透け感を有するスパンボンド不織布に関するものである。
従来より、ポリエチレンテレフタレートからなるスパンボンド不織布は、汎用的に様々な分野で用いられている。通常、スパンボンド不織布を構成するポリエチレンテレフタレートには、酸化チタンが添加されている。酸化チタンは、白色顔料としても一般的に知られており、他の顔料を含まずに酸化チタンを含むポリエチレンテレフタレートからなるスパンボンド不織布は、白色を呈している。また、酸化チタンは、結晶核剤の役割も果たすことで知られており、ポリエチレンテレフタレートが酸化チタンを含むことにより、スパンボンド法にて不織布を製造する際に、高速紡糸性が良好となり、また、開繊性が良好となる。
白色を呈しているスパンボンド不織布では、不織布にて覆った場合に、覆われた部分は隠蔽されるため黙視にて確認しにくい。例えば、スパンボンド不織布は建築資材として使用され、そのひとつの用途としてハウスラップが挙げられる。ハウスラップとは、家の内装と外装との間に介在させて、家自体を包み込むようにラッピングするシートである。ハウスラップを設置する際には、壁材や柱の所定の位置に設置しタッカー等の留具で固定する。通常、留具にて固定する位置が明確となるように壁材や柱にマーキングされているが、白色等の色を呈するスパンボンド不織布では、覆うことによりマーキングされた位置が確認しにくいという問題がある。また、食品や植物等の包装材として、白色等の色を呈するスパンボンド不織布が用いられるが、包装材により覆うことで、内容物を確認し難いという問題がある。そして、いわゆる透明のフィルムにて代替しようとしても、スパンボンド不織布と同等の通気性や機械的強度をフィルムに具備させることは極めて困難であり、透明のフィルムを代替に用いることはできない。なお、不織布を構成する単糸繊度と圧着面積率を特定の範囲とすることによりスパンボンド不織布の透明性を向上させようという技術が特許文献1に開示されている。
特開2004−19033号
本発明の課題は、不織布にて覆った場合であっても、内容物を確認できる程度の透明性を有するスパンボンド不織布を提供することにある。

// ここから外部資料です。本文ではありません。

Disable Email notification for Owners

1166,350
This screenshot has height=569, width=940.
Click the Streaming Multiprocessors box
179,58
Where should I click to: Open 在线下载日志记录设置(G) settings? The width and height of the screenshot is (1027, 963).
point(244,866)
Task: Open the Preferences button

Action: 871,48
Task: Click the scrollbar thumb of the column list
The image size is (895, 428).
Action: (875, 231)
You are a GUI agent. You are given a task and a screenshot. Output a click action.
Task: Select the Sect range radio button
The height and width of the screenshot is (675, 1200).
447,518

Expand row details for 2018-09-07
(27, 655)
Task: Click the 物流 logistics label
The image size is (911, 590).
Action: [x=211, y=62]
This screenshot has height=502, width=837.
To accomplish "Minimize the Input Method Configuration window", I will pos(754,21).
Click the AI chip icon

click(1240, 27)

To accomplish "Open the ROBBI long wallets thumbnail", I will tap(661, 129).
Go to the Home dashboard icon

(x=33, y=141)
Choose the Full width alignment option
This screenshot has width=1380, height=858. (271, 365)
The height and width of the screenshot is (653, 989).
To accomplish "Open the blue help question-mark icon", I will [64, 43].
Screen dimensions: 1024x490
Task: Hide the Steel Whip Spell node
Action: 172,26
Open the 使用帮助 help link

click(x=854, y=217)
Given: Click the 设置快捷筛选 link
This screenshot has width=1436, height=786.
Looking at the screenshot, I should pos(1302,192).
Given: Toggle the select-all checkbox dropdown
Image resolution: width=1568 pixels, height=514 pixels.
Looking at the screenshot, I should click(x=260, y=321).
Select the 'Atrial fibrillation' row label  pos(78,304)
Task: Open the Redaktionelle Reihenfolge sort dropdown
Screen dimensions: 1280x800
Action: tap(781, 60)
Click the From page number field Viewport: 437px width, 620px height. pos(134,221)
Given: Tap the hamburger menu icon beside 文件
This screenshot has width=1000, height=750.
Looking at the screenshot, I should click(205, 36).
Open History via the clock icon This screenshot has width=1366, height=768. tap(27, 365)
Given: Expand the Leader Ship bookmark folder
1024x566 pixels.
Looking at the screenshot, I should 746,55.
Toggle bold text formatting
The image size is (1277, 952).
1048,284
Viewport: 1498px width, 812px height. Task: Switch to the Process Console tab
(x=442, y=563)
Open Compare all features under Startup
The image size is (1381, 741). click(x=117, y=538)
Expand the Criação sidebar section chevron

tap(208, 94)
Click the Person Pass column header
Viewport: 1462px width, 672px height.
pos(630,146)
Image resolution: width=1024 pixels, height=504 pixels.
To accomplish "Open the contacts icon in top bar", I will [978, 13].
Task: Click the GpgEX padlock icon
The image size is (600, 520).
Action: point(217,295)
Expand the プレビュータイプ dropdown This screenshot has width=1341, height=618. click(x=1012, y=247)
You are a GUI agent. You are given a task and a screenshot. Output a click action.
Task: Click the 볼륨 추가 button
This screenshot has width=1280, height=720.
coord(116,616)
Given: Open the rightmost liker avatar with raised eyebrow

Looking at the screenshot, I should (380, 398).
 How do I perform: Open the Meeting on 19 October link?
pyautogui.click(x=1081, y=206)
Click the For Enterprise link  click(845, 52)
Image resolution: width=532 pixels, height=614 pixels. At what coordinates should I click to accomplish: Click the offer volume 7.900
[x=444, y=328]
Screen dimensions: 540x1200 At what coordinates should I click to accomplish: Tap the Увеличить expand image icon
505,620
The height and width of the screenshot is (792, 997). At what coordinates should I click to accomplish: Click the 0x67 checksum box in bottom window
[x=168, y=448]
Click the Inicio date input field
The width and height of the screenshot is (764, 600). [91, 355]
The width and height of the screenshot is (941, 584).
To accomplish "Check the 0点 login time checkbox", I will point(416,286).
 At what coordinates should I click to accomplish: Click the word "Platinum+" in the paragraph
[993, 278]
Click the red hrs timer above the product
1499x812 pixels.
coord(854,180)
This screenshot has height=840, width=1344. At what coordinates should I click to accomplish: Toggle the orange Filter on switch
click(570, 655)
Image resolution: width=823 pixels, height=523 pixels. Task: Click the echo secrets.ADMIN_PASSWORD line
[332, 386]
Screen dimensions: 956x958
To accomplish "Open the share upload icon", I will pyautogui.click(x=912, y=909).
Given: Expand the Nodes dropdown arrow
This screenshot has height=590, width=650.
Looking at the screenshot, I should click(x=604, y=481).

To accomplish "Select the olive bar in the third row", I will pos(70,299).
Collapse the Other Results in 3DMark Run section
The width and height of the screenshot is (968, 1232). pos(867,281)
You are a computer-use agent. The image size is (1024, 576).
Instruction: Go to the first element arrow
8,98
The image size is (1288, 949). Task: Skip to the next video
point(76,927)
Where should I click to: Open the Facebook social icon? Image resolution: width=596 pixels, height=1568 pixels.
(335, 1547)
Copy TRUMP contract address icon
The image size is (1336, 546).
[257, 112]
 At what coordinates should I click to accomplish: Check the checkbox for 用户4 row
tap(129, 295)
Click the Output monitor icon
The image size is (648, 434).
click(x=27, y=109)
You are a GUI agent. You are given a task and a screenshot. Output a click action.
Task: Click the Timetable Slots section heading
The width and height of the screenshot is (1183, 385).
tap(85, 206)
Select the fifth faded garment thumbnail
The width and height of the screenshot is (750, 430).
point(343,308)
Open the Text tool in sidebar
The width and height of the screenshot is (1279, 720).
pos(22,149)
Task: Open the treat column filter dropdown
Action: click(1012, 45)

本発明者は、上記課題を達成するために検討した。ポリエチレンテレフタレートを用いてスパンボンド法にて溶融紡糸する際、ポリエチレンテレフタレートに酸化チタンを含有させずに行うことにより不織布は白色を呈しないようになるとは考えられるが、酸化チタンを含有しないポリエチレンテレフタレートにてスパンボンド法で高速で溶融紡糸すると、紡糸性が悪く、また紡出糸条が良好に開繊せず、安定して地合いの良好なスパンボンド不織布を得ることができない。高速紡糸にて一気に紡糸・延伸するのではなく、紡糸速度を1000m/分程度として紡糸し、後にローラーにて延伸するいわゆる二段延伸法にであれば、酸化チタンを含有しないポリエチレンテレフタレートによって不織布を得ることはできるが、生産性の観点から非常に劣ることとなる。
本発明者は、鋭意検討したところ、タルクをポリエチレンテレフタレートに含有させると、高速紡糸により一気に紡糸・延伸することができ、かつ、得られたスパンボンド不織布は、透け感を有することを見出し本発明に到達した。
本発明は、構成繊維がエチレンテレフタレート系重合体によって構成されるスパンボンド不織布であり、エチレンテレフタレート系重合体は、酸化チタンを含有せず、タルクを含有していることを特徴とするスパンボンド不織布を要旨とするものである。
本発明のスパンボンド不織布の構成繊維は、エチレンテレフタレート系重合体によって構成される。エチレンテレフタレート系重合体としては、ポリエチレンテレフタレートや、エチレンテレフタレート単位に、他の酸成分やジオール成分が共重合しているものが挙げられる。耐熱性等の観点より、エチレンテレフタレート単位は、80モル%以上であることが好ましく、より好ましくはポリエチレンテレフタレートを用いることであるが、エチレングリコール等のグリコール類やイソフタル酸、2,6−ナフタレンジカルボン酸等のジカルボン酸を共重合してもよい。
本発明における繊維を構成するエチレンテレフタレート系重合体は、酸化チタンを含有しない。したがって、いわゆる白色顔料でもある酸化チタンを含有しない重合体によって構成されるため、本発明のスパンボンド不織布は透け感が向上する。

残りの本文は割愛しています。